═══ DOCUMENT TEXT ═══

Maintenance officials have found dozens of cigarette butts and bidi-ends littering the corridors of the department of legal affairs, months after India introduced a smoking ban in public places drafted with the department’s help.
The discovery of the stubs has embarrassed the department into issuing a written warning to all its officials.
“It is as though the ban never came into force in the legal affairs department,” a maintenance official said. Flower pots, corridor wall corners and toilets would be strewn with butts every single day, he said.
Buddhadeb Bhattacharjee, a known smoker, may be glad to know he has friends in Delhi, though. The Bengal chief minister has had difficulty not only in quitting smoking in office but also in enforcing other bans to cut harmful smoke — such as a high court-dictated one on polluting autos.
The Centre introduced the smoking ban on October 2 last year, extending it to private buildings to cover all workplaces. Violation brings a Rs 200 fine.
Maintenance officials for the legal affairs department’s headquarters at Shastri Bhavan claim they kept finding bidi and cigarette butts “ever since the ban came into place”.
When the department was informed, its officials — experts at spotting loopholes — retorted that it was impossible to establish that the violators were from the department.

═══

=== TASK INSTRUCTIONS ===
1. In the news report about cigarette butts at the legal affairs department, what is the penalty for breaking the smoking ban?
2. Write the next few sentences of the news report about cigarette butts in the legal affairs department, picking up after its last sentence.

═══ RECORDS ═══

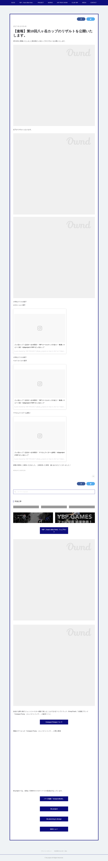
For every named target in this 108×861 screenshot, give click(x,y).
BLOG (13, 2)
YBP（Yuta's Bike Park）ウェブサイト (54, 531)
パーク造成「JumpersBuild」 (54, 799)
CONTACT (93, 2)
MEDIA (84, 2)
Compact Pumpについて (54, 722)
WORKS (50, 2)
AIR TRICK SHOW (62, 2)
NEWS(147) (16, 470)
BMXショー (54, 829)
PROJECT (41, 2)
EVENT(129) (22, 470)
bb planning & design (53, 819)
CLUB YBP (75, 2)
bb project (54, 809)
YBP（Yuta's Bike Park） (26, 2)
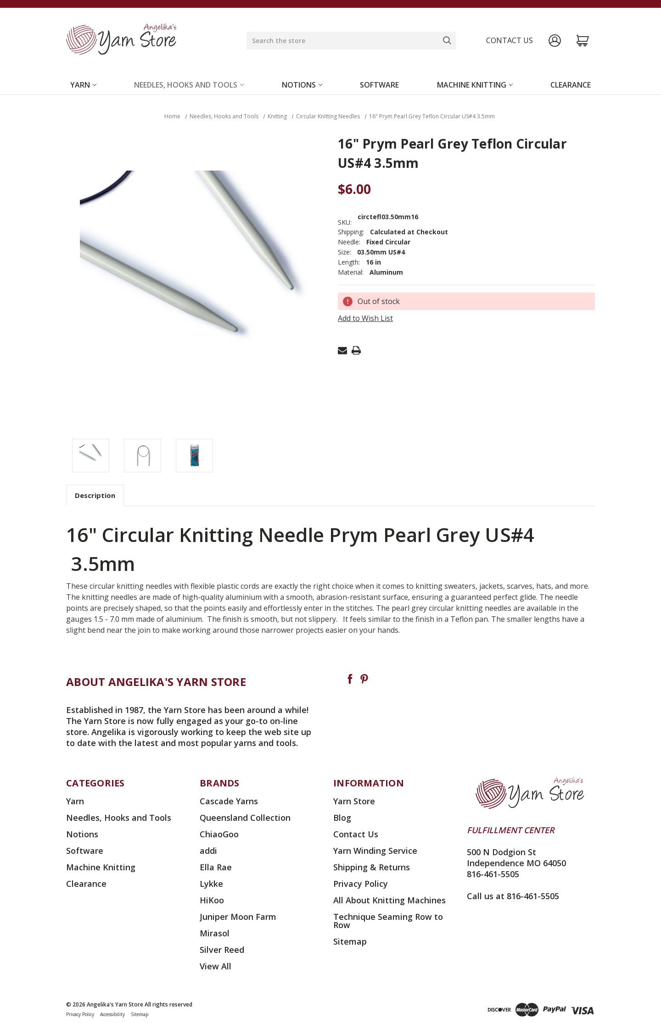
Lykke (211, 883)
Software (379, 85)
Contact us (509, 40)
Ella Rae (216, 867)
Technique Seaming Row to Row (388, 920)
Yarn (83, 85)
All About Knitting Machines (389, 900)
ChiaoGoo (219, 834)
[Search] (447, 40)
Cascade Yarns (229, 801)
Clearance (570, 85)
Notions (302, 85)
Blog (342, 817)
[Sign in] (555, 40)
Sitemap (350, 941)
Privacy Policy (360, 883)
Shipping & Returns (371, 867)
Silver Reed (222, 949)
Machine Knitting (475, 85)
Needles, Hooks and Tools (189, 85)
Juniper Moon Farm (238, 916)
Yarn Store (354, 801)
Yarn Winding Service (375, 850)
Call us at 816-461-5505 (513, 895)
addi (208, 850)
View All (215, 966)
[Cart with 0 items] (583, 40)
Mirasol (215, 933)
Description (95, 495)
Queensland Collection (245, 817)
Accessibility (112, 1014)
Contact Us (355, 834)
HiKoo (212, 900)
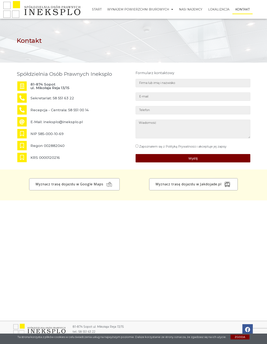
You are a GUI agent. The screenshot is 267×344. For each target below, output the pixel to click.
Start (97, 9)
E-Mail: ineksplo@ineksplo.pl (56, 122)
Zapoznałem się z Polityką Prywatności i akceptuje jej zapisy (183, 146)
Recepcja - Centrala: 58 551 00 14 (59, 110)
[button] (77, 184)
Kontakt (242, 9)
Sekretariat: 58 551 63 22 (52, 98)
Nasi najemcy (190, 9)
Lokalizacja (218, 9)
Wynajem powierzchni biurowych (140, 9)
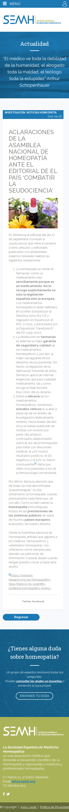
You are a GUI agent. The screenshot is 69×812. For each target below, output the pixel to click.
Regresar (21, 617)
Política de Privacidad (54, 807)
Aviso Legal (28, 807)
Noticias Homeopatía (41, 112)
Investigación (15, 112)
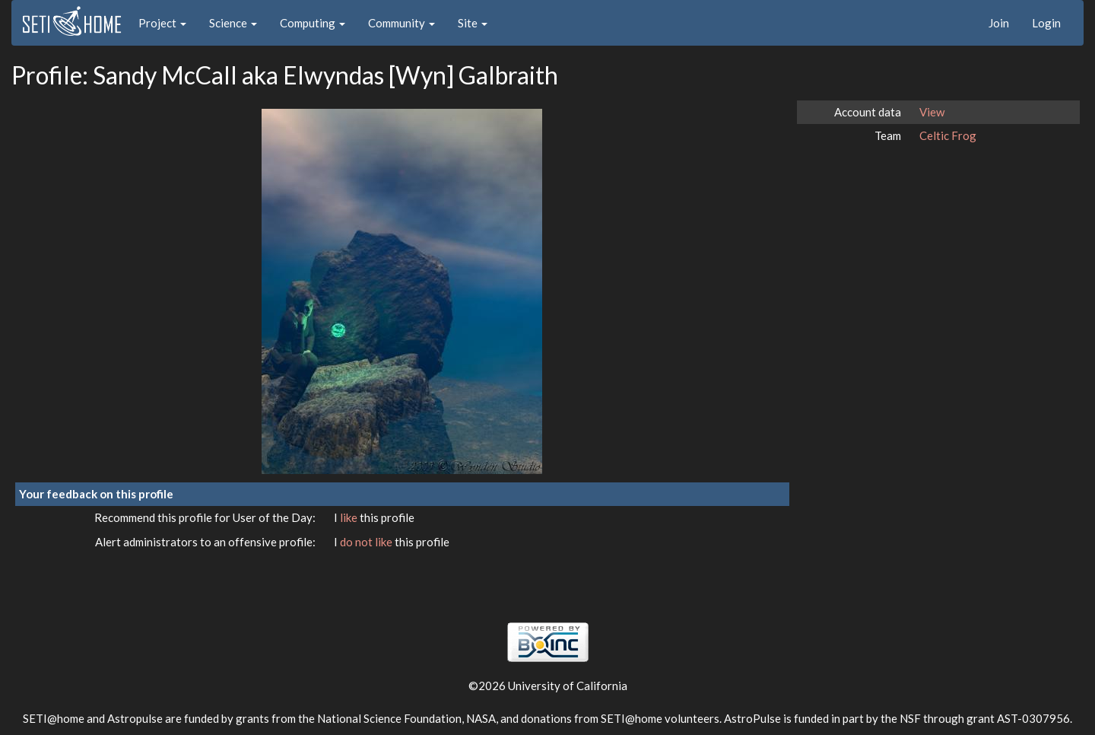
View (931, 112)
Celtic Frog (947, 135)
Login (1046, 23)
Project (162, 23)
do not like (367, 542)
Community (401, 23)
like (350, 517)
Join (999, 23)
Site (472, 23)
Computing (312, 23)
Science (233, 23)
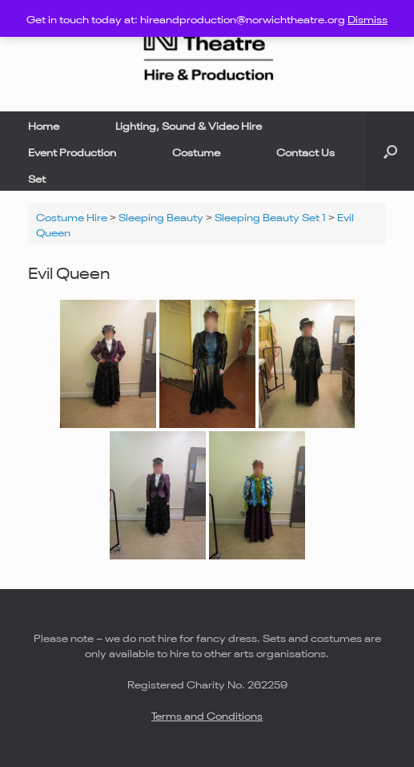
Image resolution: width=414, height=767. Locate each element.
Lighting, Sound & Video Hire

═══

=== TASK RESULTS ===
1. A Rs 200 fine.

2.
Hundreds of people visit government offices every day, and they often have to wait in the corridors before the official they want to meet grants them a hearing.
“Initially, we tried to brush off any suggestion of blame. We argued we could not be held responsible,” a legal affairs department source said. But by late November, the source conceded, denial had become “next to impossible”.
“It became embarrassing. It was impossible to ignore the irony: an office that helped draft a smoking ban was littered with cigarette butts.”
The written warning to all department officials stresses that government offices are public places and hints that any violation of the smoking ban could attract action over and above a fine.
A separate notification, pasted on the department’s bulletin boards, informs all officials of a nodal person they can complain to if they spot a smoking violation.